We have a hikey mainline branch now. It based on v4.3, plus several topics which are not accepted yet.
https://github.com/96boards/linux/tree/hikey-mainline-rebase
This is a rebase tree, with tracking mainline as its target.
When developers talk of mainline or upstream, they generally mean the latest unstable, not what was the unstable a month ago.
This hikey-mainline-rebase is worthless to me and anyone else trying to develop kernel code because we are working against 4.4.
It would be potentially useful if the the rebase branch were updated as soon as possible after X.YY-rc1 is released.
Tracking X.YY-rc2 through X.YY-rc7 is helpful but much less critical since it should be fairly easy for other developers to rebase between members of the X.YY family when they need to.
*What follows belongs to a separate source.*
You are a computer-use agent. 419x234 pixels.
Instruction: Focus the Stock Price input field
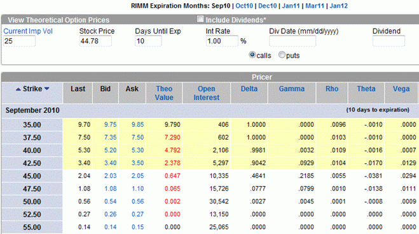pos(95,41)
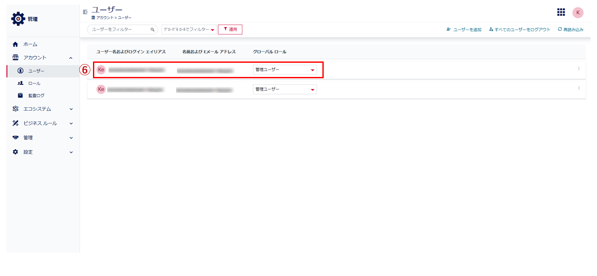
Task: Expand the ビジネス ルール sidebar section
Action: click(71, 123)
Working on top of rebase kernels is clearly still second best to working on the mainline but, nevertheless, when the hardware has compelling advantages it is much more comfortable if the focus of the rebase tree is -rc1.
Agreed. IMO, -rc1 and -rc2 bring in the big changes. So updating quickly up to -rc2 is helpful. There is also the hope the the stack of patches being rebased is getting reduced as we go.